Some years back, Maria Sharapova referred to her on court movement as being something akin to a cow on ice.
It was perhaps a slightly harsh self-evaluation of a great athlete, yet one always destined to appear a little awkward and uncoordinated on her feet.
Thankfully for Maria, she has battled through over the years, made almost US$40 million and ticked off each of the grand slam titles available.
Not bad for a cow.
Similar jibes, though not self-inflicted, have recently been directed towards one of the world’s most recognised athletes.
Just in case you have been living on Mars for the last three months let me fill you in. Usain Bolt has begun his Jarryd Hayne-like dream of playing professional football for a living.
So far, it has been a controversial and moderately successful endeavour, although the narrative did change somewhat recently, when the Jamaican found the net on two separate occasions during a pre-season trial with his current club, the Central Coast Mariners.
Life was so much more logical and settled when Bolt took to the athletics track and ran.
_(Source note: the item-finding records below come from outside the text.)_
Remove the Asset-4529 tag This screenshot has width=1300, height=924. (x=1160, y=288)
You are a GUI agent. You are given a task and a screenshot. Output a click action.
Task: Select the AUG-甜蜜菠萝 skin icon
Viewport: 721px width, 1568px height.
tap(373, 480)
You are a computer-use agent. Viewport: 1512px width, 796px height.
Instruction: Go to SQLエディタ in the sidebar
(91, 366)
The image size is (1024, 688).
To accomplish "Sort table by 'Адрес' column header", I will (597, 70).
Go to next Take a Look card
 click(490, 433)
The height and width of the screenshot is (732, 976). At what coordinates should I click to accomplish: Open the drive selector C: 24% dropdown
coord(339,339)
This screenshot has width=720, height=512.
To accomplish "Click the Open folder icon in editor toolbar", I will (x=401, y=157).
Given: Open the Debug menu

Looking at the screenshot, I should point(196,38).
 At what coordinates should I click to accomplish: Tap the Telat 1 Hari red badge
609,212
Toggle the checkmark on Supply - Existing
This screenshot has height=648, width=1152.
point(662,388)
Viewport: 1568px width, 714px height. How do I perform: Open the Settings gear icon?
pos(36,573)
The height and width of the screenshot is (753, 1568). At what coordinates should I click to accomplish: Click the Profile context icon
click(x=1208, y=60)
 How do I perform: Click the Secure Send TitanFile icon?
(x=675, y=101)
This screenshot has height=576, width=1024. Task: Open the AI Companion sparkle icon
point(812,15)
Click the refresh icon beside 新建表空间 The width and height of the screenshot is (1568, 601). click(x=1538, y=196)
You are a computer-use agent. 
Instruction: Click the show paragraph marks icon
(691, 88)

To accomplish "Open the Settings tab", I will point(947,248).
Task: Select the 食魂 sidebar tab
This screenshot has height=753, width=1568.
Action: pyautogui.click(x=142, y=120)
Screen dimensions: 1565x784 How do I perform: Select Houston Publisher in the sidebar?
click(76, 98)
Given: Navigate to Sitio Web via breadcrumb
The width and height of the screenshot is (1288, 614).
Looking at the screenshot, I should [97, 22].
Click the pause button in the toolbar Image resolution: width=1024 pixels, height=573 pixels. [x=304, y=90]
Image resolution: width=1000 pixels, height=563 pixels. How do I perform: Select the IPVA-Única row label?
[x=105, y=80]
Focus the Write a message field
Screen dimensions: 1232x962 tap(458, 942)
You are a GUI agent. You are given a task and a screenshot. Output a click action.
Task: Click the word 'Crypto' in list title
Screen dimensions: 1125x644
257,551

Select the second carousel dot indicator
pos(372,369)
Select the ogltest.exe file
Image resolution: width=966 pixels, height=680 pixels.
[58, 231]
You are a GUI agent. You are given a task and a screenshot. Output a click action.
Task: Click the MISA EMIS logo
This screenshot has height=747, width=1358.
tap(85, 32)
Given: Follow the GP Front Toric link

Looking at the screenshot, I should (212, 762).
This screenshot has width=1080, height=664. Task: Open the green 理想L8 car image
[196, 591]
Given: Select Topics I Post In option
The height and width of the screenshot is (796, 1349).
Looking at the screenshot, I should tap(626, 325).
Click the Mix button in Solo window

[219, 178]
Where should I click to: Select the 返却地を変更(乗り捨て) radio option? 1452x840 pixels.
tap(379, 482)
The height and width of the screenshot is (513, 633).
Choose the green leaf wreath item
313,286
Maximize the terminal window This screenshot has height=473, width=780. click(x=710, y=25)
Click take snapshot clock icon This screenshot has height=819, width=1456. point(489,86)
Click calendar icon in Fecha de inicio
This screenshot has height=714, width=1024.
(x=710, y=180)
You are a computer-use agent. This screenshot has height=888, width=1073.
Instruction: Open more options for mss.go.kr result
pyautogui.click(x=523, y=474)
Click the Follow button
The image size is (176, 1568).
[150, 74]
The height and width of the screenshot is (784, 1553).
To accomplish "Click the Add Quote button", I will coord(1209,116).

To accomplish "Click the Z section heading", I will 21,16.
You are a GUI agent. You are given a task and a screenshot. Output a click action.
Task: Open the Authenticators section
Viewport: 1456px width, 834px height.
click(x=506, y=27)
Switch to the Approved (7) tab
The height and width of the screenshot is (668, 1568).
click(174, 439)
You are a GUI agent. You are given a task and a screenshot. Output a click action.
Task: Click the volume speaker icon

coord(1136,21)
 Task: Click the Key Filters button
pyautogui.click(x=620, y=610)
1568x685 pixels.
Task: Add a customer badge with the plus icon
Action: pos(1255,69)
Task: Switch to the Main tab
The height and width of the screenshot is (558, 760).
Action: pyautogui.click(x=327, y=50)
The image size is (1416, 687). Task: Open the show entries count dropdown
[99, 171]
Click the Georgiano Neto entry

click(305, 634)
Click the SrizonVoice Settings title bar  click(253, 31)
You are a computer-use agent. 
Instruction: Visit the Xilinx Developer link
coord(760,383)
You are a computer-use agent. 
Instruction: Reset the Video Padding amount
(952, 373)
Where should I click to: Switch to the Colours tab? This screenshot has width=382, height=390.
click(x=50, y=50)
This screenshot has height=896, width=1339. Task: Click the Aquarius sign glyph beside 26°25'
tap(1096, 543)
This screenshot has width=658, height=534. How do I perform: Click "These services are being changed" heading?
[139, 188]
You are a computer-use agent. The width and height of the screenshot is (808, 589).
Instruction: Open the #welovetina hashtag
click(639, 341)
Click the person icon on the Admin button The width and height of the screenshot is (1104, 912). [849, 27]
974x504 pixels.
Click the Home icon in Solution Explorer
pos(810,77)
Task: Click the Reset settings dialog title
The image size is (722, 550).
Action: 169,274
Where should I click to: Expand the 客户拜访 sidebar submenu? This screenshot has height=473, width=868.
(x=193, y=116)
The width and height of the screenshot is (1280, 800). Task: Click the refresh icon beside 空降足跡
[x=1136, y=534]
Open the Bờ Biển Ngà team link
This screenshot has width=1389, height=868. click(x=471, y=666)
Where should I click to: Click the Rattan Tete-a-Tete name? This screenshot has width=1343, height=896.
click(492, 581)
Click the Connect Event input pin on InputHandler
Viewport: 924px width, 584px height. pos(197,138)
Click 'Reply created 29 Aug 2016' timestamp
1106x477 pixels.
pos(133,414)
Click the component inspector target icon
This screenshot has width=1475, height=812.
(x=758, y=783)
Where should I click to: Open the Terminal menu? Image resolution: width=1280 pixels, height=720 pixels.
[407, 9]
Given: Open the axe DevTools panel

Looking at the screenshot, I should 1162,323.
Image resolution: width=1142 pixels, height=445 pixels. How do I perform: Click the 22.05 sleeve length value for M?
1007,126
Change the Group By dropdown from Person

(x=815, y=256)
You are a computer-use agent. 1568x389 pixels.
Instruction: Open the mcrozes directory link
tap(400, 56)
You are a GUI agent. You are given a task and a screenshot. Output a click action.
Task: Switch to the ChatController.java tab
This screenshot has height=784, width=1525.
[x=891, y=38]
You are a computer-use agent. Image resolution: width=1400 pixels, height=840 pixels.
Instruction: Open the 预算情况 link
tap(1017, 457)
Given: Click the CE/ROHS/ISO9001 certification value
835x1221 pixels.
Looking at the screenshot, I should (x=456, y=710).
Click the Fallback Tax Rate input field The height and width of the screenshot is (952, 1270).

Fire a gun and watch him go. It was simple and he always looked completely at ease and assured in his surroundings.
In contrast, his early exploits on a football pitch in the United States, Germany and on the Central Coast have seen him look far from comfortable. In fact, awkward would be a better description.
Such is the case when a player’s aerobic fitness is well off the standard of those around them and Bolt looked sweaty and flustered when he first took to the pitch for the Mariners.
Things have improved somewhat and he certainly appeared more confident in his most recent outing, albeit against non A-League opposition.
Bolt’s quest has brought out the worst in some. Expressions of rather adamant views that his journey is an insult to the game and a circus like farce have been commonplace.
Personally, while being well aware that Bolt’s success and ability to play at the highest level in Australia is something of a long shot, there is also a lovely romance and poetry in his attempt.
Dare I suggest Bolt is in no dire need of financial remuneration and that his motivations are as pure as can be. Furthermore, his and his club’s right to engage in a trial process is legal, adventurous and the terms of it are no one’s business but their own.
If the eight-time Olympic gold medallist is an abject failure, so be it. If he somehow manages to wriggle himself into a squad somewhere and spend a few years enjoying a cameo sporting career as a patron-pulling prop, good luck to him.
When Maltese club Valletta FC tabled an offer just a fortnight ago, I must admit to be being somewhat disappointed. Whether we like it or not, Keisuke Honda and Usain Bolt are the two biggest talking points in the A-League right now.
Yes, that’s right, Steven Lowy has been dethroned and the League has at least made something of a bang to start the season. Admittedly, thanks to the involvement of VAR and some rather rubbish officiating, not all of those reasons are positive. But you can’t have everything I guess.
I had hoped Bolt’s rather mad-capped quest for success might play out for much of the season and the cheap commercialism surrounding his presence provide the A-League with a much needed shot in the arm.
After the Maltese offer, those hopes appeared slim.
Then suddenly, amidst the chaos and drama of the Mariners clash with the Brisbane Roar on Sunday afternoon, the bombshell was dropped.
News of a contract offer to Bolt, who had remained at home and not travelled with the squad north of the border, came to light.
The first reaction of many was, no doubt, denial and when new Mariners manager Mike Mulvey denied any knowledge of the tabled contract in a post-match interview, the head scratching began.
It appears that despite the FFA being unwilling to dip into the marquee fund to ensure Bolt’s presence in Australia, the Mariners may have somehow found a way to financially and emotionally keep the great man on our shores.
Now the hunt for the truth begins and the next few days may reveal exactly the nature and size of the offer.
In reality, it is a situation that never really looked like coming to fruition. Bolt does look like a cow on ice and at 32, isn’t blessed with the time to be anything but.
However, have we read this all wrong?
A great athlete with a secondary dream has embarked on a journey. Perhaps his 1.95 metre frame is destined to look a little awkward no matter his ability?
Is it something of an allusion? Behind closed doors, perhaps knowledgeable football people have cited vast improvement and been drafting documents and number crunching, in order to facilitate the A-League debut of Usain Bolt.
If that is indeed the case, they probably should have told Mike Mulvey about it.